Allah’a iftira edenlerin, yalan uydurup fetva verenlerin amacını da Allah açıklıyor. 6/ Enam 144. “…Yoksa Allah’ın size böyle vasiyet ettiğine şahit mi oldunuz? Bilgisizce insanları saptırmak için Allah’a karşı yalan uydurandan kim daha zalimdir? Şüphesiz, Allah o zalimler topluluğunu doğru yola iletmez.” 10/ Yunus 15. “…Ben bana vahyolunandan başkasına uymam. Çünkü Rabbime isyan edersem elbette büyük günün azabından korkarım.” Allah, Peygamberine bunu bu ayetle söyletmektedir. Peygamber de vahye uymak zorunda olduğunu bu ayetle açıklarken, din alimi ve din görevlileri, insanlar da vahye uymak zorunda olmazlar mı? Bu İslam’ın emri şartı değil midir?
Buna göre, din adına verilen yanlış fetvalar toplumların, hatta İslam aleminin mutluluğunu, başarısını, bereketini, erdemini alıp götürmektedir. İlahi vahye az da olsa ters düşmenin yada ondan ayrılmanın neticesi insanın kendisine yaptığı en büyük zulümdür. Ama biz insan olarak, inanmış Müslüman olarak Allah’ın dinine teslim olursak, Allah’ın vahyine uyarsak, Allah’ta bizi elbette bu büyük günahlardan ve sapmalardan koruyacaktır. Şunu hiç bir zaman unutmamak gerekiyor. Dinin Allah’tan olanıyla, dinin kültürden olanını birbirine katmamak gerektiğini unutmayalım. Dinin kaynağı Allah’tan gelen vahiy yani KUR’AN ’dır. Peygamber ise, KUR’AN ’ın hayatında tatbikini yapmasıdır, KUR’AN ’a ilave eden değildir. Başkalarının sözlerine uymak, onların fetvalarını din zannetmek de Allah’ın ve Peygamberlerinin sözünün önüne geçmektir. Yine dinde ihtilaf olmaz, dinde ihtilaf edenler, Allah tarafından zalim olarak ilan edilmiştir. Yapmamız gereken şöyle olmalıdır.Allah’ın dini ile kültürden oluşan din anlayışını birbirinden ayırıp ona göre konuşmalıyız. Bu İslam’ın şartı değil mi? Müslümanların KUR’AN ’a uymamaları, onun yerine hurafelerden oluşan sözlere uymak başta şeytanı ve din düşmanlarını sevindirmektedir.
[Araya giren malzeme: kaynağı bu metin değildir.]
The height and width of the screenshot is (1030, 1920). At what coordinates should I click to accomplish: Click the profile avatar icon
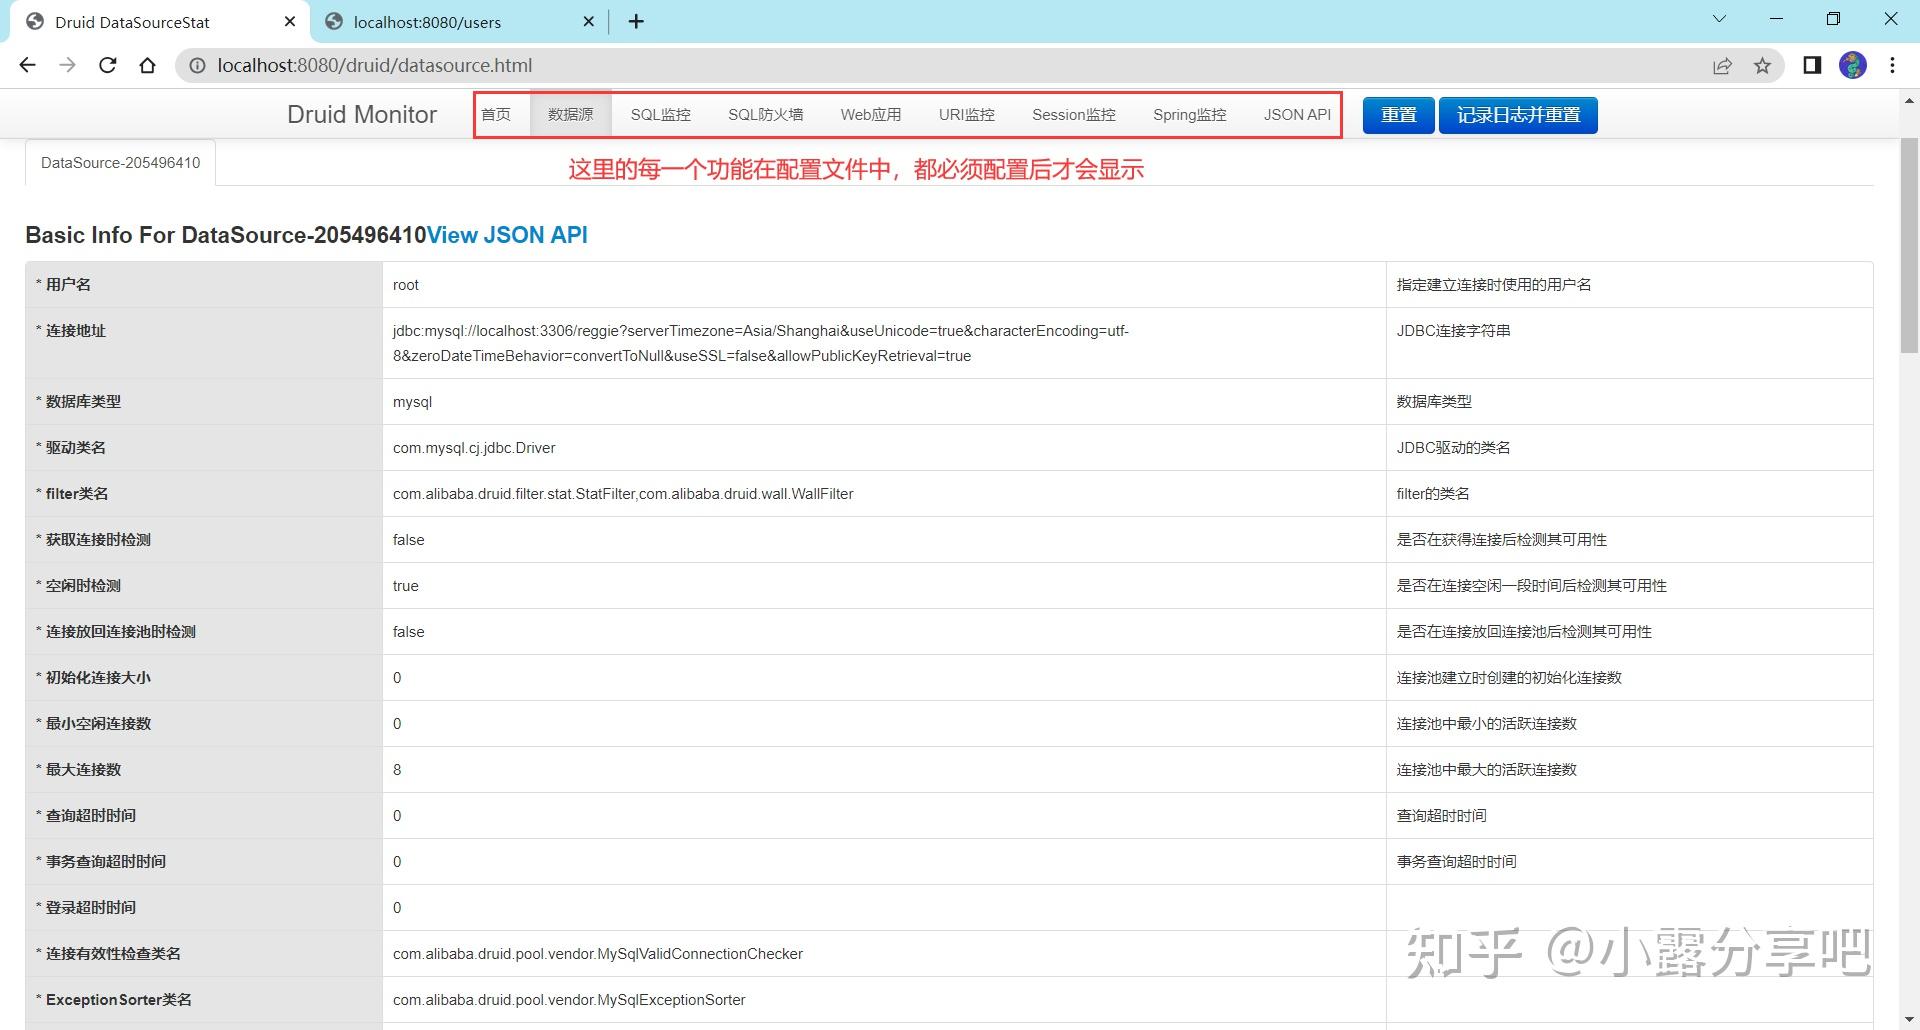[x=1854, y=65]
KUR’AN ’ın akla ve düşünceye verdiği önemi görmezlikten gelerek ve İslam’ın temellerinden biri olanı söylememek peygambere hakaret ve iftira değil de nedir? Peygamber Allah’ın emri olan KUR’AN ’da ki, 4/ Nisa 82. “Hala KUR’AN üzerinde gereği gibi düşünmeyecekler mi? Eğer o, Allah’tan başkası tarafından gelmiş olsaydı onda birçok tutarsızlık bulurlardı.” Yine 47/ Muhammed 24. “Onlar KUR’AN ’ı düşünmüyorlar mı? Yoksa kalpleri kilitli mi? Bu ve benzeri ayetleri ne yapacağız? Veya 5/ Maide 63. “Din adamları ve alimleri onları günah olan sözleri söylemekten ve haram yemekten menetselerdi ya! Yaptıkları işler ne kötüdür.” Aklı olmayana dinin emri farz değildir, aklı olmayan ibadet yapabilir mi? Aklı kullanmak, düşünmek ibadetlerden önde gelmektedir. İnsan aklı olmayınca hiç bir şeyi uygun yapamaz. O zaman sormak gerekir, Peygamber İslam’ın şartlarından aklı çıkartır mı? Veya aklı devreden çıkartırsak o zaman İslam ve din diye bir şey kalır mı? 67/ Mülk 10. “Ve: Şayet kulak verip veya aklımızı kullanmış olsaydık, şu alevli cehennemin mahkumları arasında olmazdık..” veya 25/ Furkan 44. “Yoksa sen, onların çoğunun gerçekten söz dinleyeceğini yahut düşüneceğini mi sanıyorsunuz? Hayır, onlar hayvanlar gibidir, hatta onlar yolca daha da sapıktırlar.” Demek ki Allah, önce aklı yaratıyor, ardında kabul etmeleri için, peygamberleri vasıtasıyla vahyi onlara gönderiyor. 2/ Bakara 197. “Ey akıl sahipleri Benden ve emirlerime muhalefetten sakının.”